— START INPUT RECORDS —
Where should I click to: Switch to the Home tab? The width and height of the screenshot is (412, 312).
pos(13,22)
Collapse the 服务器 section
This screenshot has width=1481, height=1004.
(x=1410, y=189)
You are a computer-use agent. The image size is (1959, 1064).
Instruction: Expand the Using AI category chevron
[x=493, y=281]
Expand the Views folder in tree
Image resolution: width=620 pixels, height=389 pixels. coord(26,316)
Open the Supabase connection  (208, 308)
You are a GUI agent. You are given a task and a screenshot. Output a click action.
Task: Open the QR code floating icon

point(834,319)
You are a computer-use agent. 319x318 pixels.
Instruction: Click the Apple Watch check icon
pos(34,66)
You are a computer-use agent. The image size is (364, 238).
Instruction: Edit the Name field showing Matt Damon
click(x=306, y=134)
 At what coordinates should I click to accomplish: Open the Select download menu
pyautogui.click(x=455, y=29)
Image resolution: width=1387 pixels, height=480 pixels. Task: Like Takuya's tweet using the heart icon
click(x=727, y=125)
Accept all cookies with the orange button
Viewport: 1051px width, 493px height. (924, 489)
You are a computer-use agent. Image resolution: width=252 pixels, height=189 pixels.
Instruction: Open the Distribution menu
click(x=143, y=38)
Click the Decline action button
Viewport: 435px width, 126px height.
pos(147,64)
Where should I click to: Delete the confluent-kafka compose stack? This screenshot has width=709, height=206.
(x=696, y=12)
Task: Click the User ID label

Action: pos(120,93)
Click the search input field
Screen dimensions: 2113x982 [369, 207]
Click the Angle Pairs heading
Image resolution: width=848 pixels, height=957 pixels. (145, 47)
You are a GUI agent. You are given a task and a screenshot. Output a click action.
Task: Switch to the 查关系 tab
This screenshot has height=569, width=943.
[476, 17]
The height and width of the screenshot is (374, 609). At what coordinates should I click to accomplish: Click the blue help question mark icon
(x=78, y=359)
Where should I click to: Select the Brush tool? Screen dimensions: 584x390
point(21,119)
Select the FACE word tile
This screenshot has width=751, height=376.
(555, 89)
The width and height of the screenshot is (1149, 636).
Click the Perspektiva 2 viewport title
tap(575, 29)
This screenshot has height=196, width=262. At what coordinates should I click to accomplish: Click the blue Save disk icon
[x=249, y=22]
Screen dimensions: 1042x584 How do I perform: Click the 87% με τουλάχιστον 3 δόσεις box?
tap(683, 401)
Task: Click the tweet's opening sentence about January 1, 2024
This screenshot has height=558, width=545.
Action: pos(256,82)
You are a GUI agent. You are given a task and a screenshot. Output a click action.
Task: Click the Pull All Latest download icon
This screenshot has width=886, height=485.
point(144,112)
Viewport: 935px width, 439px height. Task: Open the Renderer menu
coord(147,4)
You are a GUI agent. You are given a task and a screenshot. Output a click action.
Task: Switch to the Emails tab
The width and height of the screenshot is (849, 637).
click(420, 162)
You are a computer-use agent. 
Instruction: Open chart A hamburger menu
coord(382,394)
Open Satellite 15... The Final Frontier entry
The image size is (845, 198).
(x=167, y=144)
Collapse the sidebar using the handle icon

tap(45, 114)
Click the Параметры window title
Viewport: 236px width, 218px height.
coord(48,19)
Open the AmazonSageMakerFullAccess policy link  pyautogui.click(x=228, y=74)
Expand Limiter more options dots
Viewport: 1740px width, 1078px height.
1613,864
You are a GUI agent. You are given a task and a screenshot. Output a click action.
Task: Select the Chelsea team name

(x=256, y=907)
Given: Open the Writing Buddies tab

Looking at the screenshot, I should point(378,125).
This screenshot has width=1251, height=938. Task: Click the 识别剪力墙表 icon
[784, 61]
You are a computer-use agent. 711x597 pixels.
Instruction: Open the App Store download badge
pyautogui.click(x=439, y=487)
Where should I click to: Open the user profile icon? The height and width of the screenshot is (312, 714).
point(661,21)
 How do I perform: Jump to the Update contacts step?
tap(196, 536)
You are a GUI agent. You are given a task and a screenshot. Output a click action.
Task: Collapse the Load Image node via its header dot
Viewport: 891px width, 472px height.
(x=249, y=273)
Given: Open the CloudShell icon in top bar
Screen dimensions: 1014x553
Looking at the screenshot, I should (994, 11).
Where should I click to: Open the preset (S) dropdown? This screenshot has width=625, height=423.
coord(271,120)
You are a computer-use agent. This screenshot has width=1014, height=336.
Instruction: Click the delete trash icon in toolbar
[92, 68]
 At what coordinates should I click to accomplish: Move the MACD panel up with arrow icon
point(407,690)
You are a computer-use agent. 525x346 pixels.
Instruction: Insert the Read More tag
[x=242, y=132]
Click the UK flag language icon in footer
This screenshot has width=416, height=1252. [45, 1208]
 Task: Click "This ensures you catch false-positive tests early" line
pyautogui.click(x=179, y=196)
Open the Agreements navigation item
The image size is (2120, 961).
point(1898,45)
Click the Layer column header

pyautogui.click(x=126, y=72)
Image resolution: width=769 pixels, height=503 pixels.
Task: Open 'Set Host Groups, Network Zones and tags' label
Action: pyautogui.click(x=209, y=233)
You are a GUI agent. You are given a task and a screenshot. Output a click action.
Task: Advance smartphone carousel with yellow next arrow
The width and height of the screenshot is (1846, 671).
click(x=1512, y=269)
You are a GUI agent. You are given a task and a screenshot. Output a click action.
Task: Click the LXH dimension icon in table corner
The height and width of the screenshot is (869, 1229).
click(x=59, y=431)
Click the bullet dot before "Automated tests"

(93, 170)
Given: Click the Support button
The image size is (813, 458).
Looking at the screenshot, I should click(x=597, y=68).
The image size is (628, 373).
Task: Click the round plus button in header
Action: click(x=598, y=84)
— END INPUT RECORDS —
* **TASK OBJECTIVE**: Format every one of the entries above as a JSON list of strings, with each line as its own string and blank lines omitted.

* **EXERCISE ANSWER**:
[
  "Where should I click to: Switch to the Home tab? The width and height of the screenshot is (412, 312).",
  "pos(13,22)",
  "Collapse the 服务器 section",
  "This screenshot has width=1481, height=1004.",
  "(x=1410, y=189)",
  "You are a computer-use agent. The image size is (1959, 1064).",
  "Instruction: Expand the Using AI category chevron",
  "[x=493, y=281]",
  "Expand the Views folder in tree",
  "Image resolution: width=620 pixels, height=389 pixels. coord(26,316)",
  "Open the Supabase connection  (208, 308)",
  "You are a GUI agent. You are given a task and a screenshot. Output a click action.",
  "Task: Open the QR code floating icon",
  "point(834,319)",
  "You are a computer-use agent. 319x318 pixels.",
  "Instruction: Click the Apple Watch check icon",
  "pos(34,66)",
  "You are a computer-use agent. The image size is (364, 238).",
  "Instruction: Edit the Name field showing Matt Damon",
  "click(x=306, y=134)",
  " At what coordinates should I click to accomplish: Open the Select download menu",
  "pyautogui.click(x=455, y=29)",
  "Image resolution: width=1387 pixels, height=480 pixels. Task: Like Takuya's tweet using the heart icon",
  "click(x=727, y=125)",
  "Accept all cookies with the orange button",
  "Viewport: 1051px width, 493px height. (924, 489)",
  "You are a computer-use agent. Image resolution: width=252 pixels, height=189 pixels.",
  "Instruction: Open the Distribution menu",
  "click(x=143, y=38)",
  "Click the Decline action button",
  "Viewport: 435px width, 126px height.",
  "pos(147,64)",
  "Where should I click to: Delete the confluent-kafka compose stack? This screenshot has width=709, height=206.",
  "(x=696, y=12)",
  "Task: Click the User ID label",
  "Action: pos(120,93)",
  "Click the search input field",
  "Screen dimensions: 2113x982 [369, 207]",
  "Click the Angle Pairs heading",
  "Image resolution: width=848 pixels, height=957 pixels. (145, 47)",
  "You are a GUI agent. You are given a task and a screenshot. Output a click action.",
  "Task: Switch to the 查关系 tab",
  "This screenshot has height=569, width=943.",
  "[476, 17]",
  "The height and width of the screenshot is (374, 609). At what coordinates should I click to accomplish: Click the blue help question mark icon",
  "(x=78, y=359)",
  "Where should I click to: Select the Brush tool? Screen dimensions: 584x390",
  "point(21,119)",
  "Select the FACE word tile",
  "This screenshot has width=751, height=376.",
  "(555, 89)",
  "The width and height of the screenshot is (1149, 636).",
  "Click the Perspektiva 2 viewport title",
  "tap(575, 29)",
  "This screenshot has height=196, width=262. At what coordinates should I click to accomplish: Click the blue Save disk icon",
  "[x=249, y=22]",
  "Screen dimensions: 1042x584 How do I perform: Click the 87% με τουλάχιστον 3 δόσεις box?",
  "tap(683, 401)",
  "Task: Click the tweet's opening sentence about January 1, 2024",
  "This screenshot has height=558, width=545.",
  "Action: pos(256,82)",
  "You are a GUI agent. You are given a task and a screenshot. Output a click action.",
  "Task: Click the Pull All Latest download icon",
  "This screenshot has width=886, height=485.",
  "point(144,112)",
  "Viewport: 935px width, 439px height. Task: Open the Renderer menu",
  "coord(147,4)",
  "You are a GUI agent. You are given a task and a screenshot. Output a click action.",
  "Task: Switch to the Emails tab",
  "The width and height of the screenshot is (849, 637).",
  "click(420, 162)",
  "You are a computer-use agent. ",
  "Instruction: Open chart A hamburger menu",
  "coord(382,394)",
  "Open Satellite 15... The Final Frontier entry",
  "The image size is (845, 198).",
  "(x=167, y=144)",
  "Collapse the sidebar using the handle icon",
  "tap(45, 114)",
  "Click the Параметры window title",
  "Viewport: 236px width, 218px height.",
  "coord(48,19)",
  "Open the AmazonSageMakerFullAccess policy link  pyautogui.click(x=228, y=74)",
  "Expand Limiter more options dots",
  "Viewport: 1740px width, 1078px height.",
  "1613,864",
  "You are a GUI agent. You are given a task and a screenshot. Output a click action.",
  "Task: Select the Chelsea team name",
  "(x=256, y=907)",
  "Given: Open the Writing Buddies tab",
  "Looking at the screenshot, I should point(378,125).",
  "This screenshot has width=1251, height=938. Task: Click the 识别剪力墙表 icon",
  "[784, 61]",
  "You are a computer-use agent. 711x597 pixels.",
  "Instruction: Open the App Store download badge",
  "pyautogui.click(x=439, y=487)",
  "Where should I click to: Open the user profile icon? The height and width of the screenshot is (312, 714).",
  "point(661,21)",
  " How do I perform: Jump to the Update contacts step?",
  "tap(196, 536)",
  "You are a GUI agent. You are given a task and a screenshot. Output a click action.",
  "Task: Collapse the Load Image node via its header dot",
  "Viewport: 891px width, 472px height.",
  "(x=249, y=273)",
  "Given: Open the CloudShell icon in top bar",
  "Screen dimensions: 1014x553",
  "Looking at the screenshot, I should (994, 11).",
  "Where should I click to: Open the preset (S) dropdown? This screenshot has width=625, height=423.",
  "coord(271,120)",
  "You are a computer-use agent. This screenshot has width=1014, height=336.",
  "Instruction: Click the delete trash icon in toolbar",
  "[92, 68]",
  " At what coordinates should I click to accomplish: Move the MACD panel up with arrow icon",
  "point(407,690)",
  "You are a computer-use agent. 525x346 pixels.",
  "Instruction: Insert the Read More tag",
  "[x=242, y=132]",
  "Click the UK flag language icon in footer",
  "This screenshot has width=416, height=1252. [45, 1208]",
  " Task: Click \"This ensures you catch false-positive tests early\" line",
  "pyautogui.click(x=179, y=196)",
  "Open the Agreements navigation item",
  "The image size is (2120, 961).",
  "point(1898,45)",
  "Click the Layer column header",
  "pyautogui.click(x=126, y=72)",
  "Image resolution: width=769 pixels, height=503 pixels.",
  "Task: Open 'Set Host Groups, Network Zones and tags' label",
  "Action: pyautogui.click(x=209, y=233)",
  "You are a GUI agent. You are given a task and a screenshot. Output a click action.",
  "Task: Advance smartphone carousel with yellow next arrow",
  "The width and height of the screenshot is (1846, 671).",
  "click(x=1512, y=269)",
  "You are a GUI agent. You are given a task and a screenshot. Output a click action.",
  "Task: Click the LXH dimension icon in table corner",
  "The height and width of the screenshot is (869, 1229).",
  "click(x=59, y=431)",
  "Click the bullet dot before \"Automated tests\"",
  "(93, 170)",
  "Given: Click the Support button",
  "The image size is (813, 458).",
  "Looking at the screenshot, I should click(x=597, y=68).",
  "The image size is (628, 373).",
  "Task: Click the round plus button in header",
  "Action: click(x=598, y=84)"
]